EXTRACTED TEXT:

🧒 Kids With the Greatest Number of Candies

---

🔹 Problem Summary:

You’re given:

• A vector candies, where candies[i] is the number of candies the i-th kid has.

• An integer extraCandies.

Task:

• Return a boolean array result of the same length as candies.

• For each kid, add extraCandies to their current candies.

• If the new total is greater than or equal to the maximum among all kids, set result[i] = true; else false.

• Note: Multiple kids can have the greatest number of candies.

---

📌 Example:

Input: candies = [1, 2, 3], extraCandies = 1

• Maximum current candies = 3

Output: [false, true, true]

---

🔍 Approach:

1. Find the maximum number of candies any kid currently has.

2. Loop through each kid’s candies and:

   • Add the extra candies.

   • Compare with maxVal.

   • Store true or false in result vector.

3. Return the result vector.

RECORD EXCERPTS:
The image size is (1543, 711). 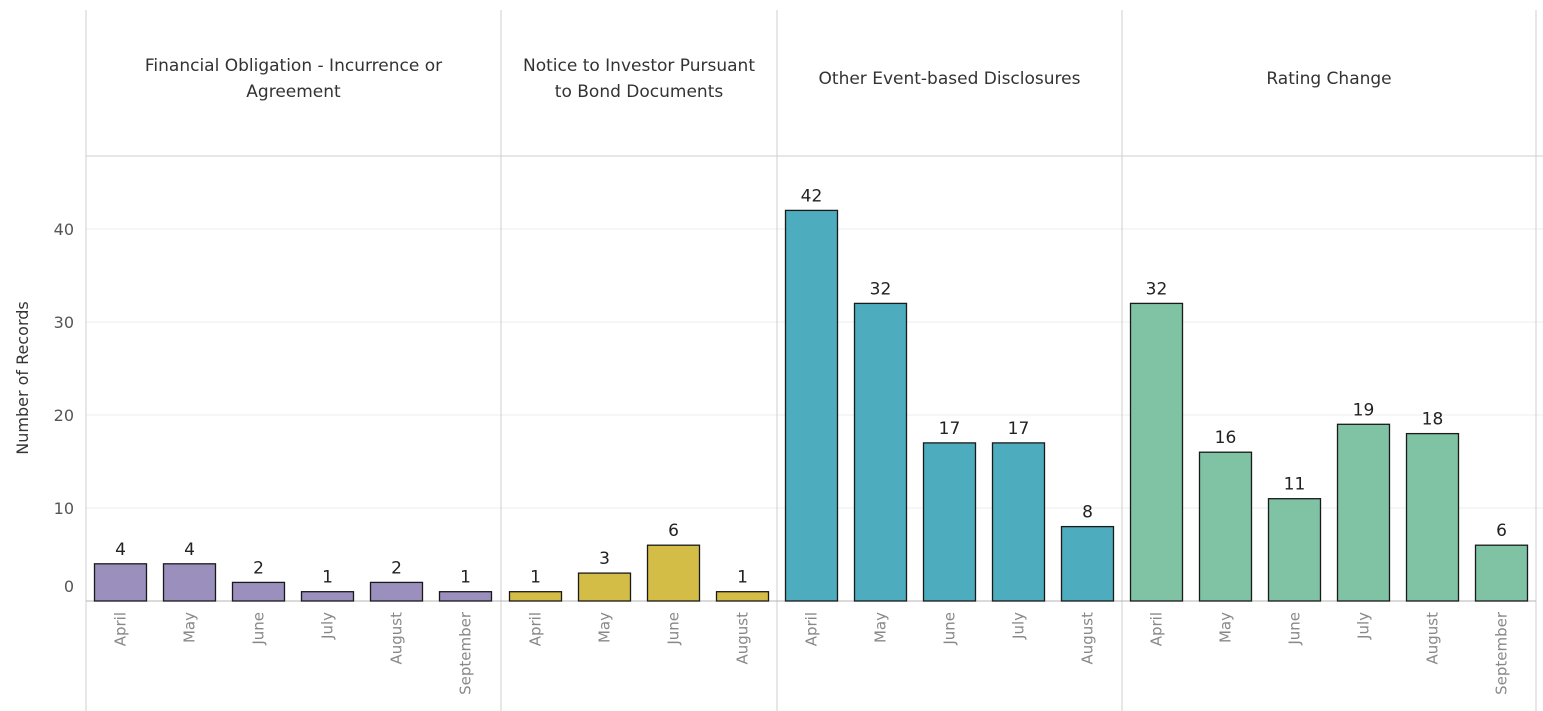 What do you see at coordinates (812, 196) in the screenshot?
I see `data-label: 42` at bounding box center [812, 196].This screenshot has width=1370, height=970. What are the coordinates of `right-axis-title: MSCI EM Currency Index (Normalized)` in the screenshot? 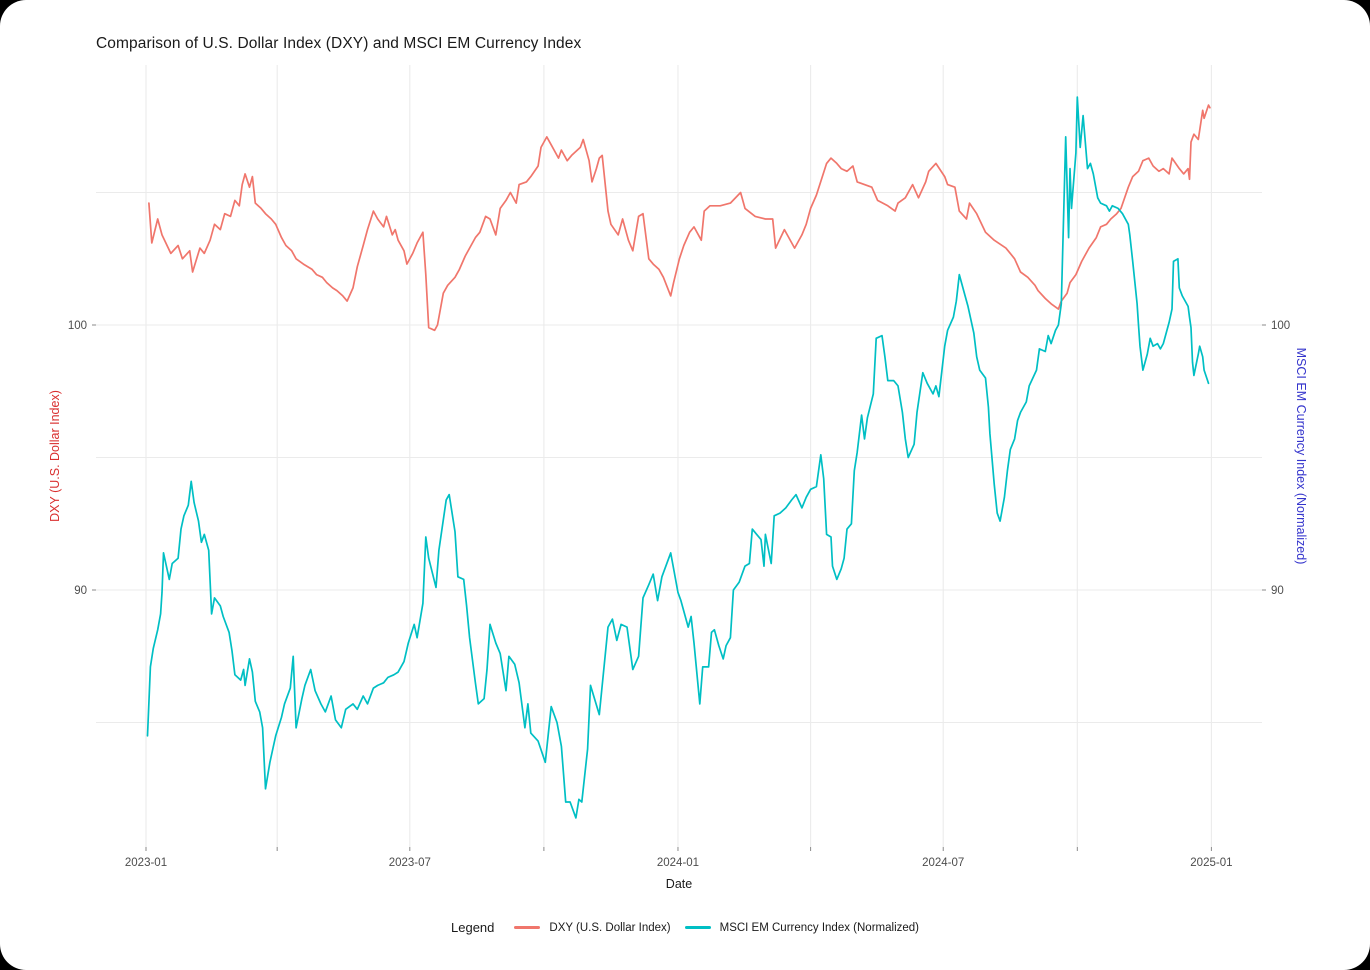 It's located at (1301, 456).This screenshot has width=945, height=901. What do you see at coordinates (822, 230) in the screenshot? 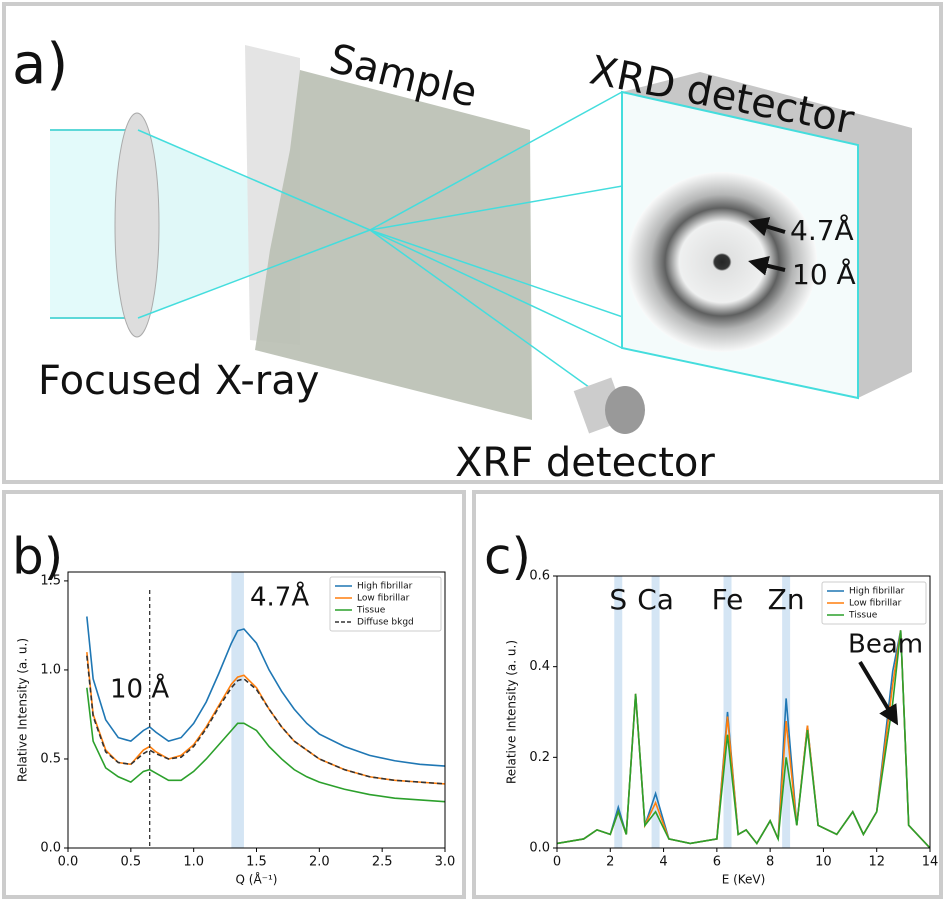
I see `ring-label: 4.7Å` at bounding box center [822, 230]. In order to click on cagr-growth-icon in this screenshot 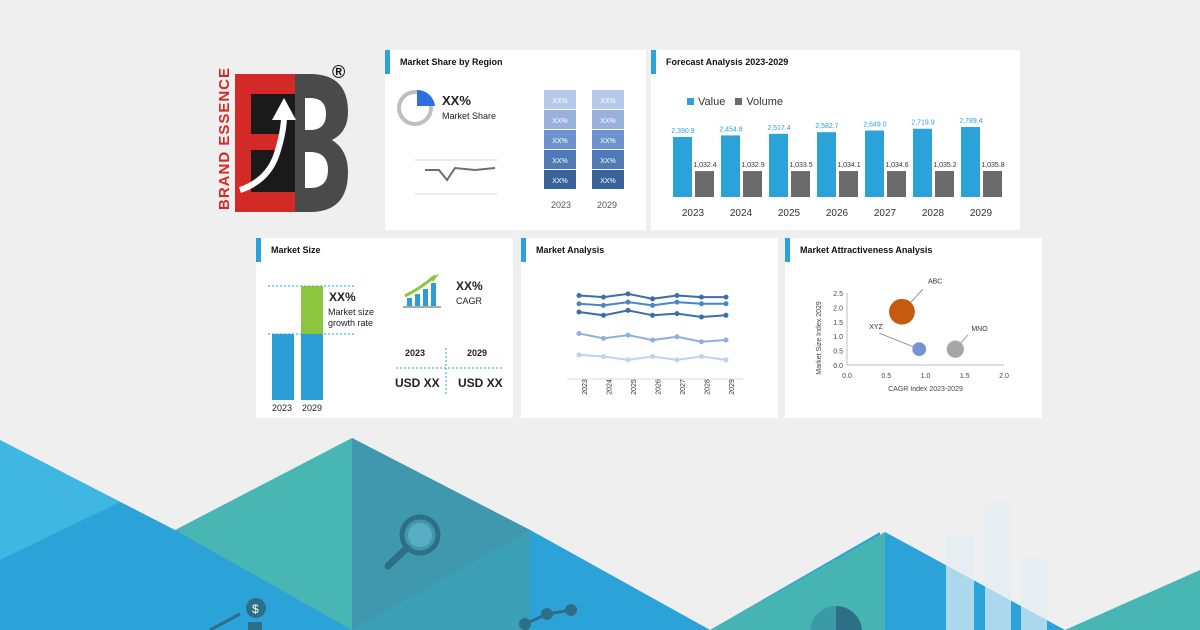, I will do `click(422, 291)`.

QUESTIONS:
A – Answer these about the write-up on kids with the greatest number of candies, one line each:
(i) What value does the example give for extraCandies?
(ii) What output does the example show?
(iii) Under what condition is result[i] set to true?
B – List every point stated under the heading "Task:" in the write-up on kids with the greatest number of candies.
C – Extend the write-up on kids with the greatest number of candies, picking up right after its final step.

PER-TASK OUTPUTS:
A –
(i) 1
(ii) [false, true, true]
(iii) When the kid's candies plus extraCandies is greater than or equal to the maximum among all kids.

B –
- Return a boolean array result of the same length as candies.
- For each kid, add extraCandies to their current candies.
- If the new total is greater than or equal to the maximum among all kids, set result[i] = true; else false.
- Note: Multiple kids can have the greatest number of candies.

C –
---

✅ Final Code (LeetCode-style only):

class Solution {
public:
    vector<bool> kidsWithCandies(vector<int>& candies, int extraCandies) {
        int maxVal = *max_element(candies.begin(), candies.end());
        vector<bool> res;
        for (int candy : candies) {
            res.push_back(candy + extraCandies >= maxVal);
        }
        return res;
    }
};

---

🧠 Quick Note on max_element:

To find the maximum candies:

int maxVal = *max_element(candies.begin(), candies.end());

• max_element (from <algorithm>) returns an iterator to the largest element.

• We use * to dereference and get the value.

• Time complexity: O(n)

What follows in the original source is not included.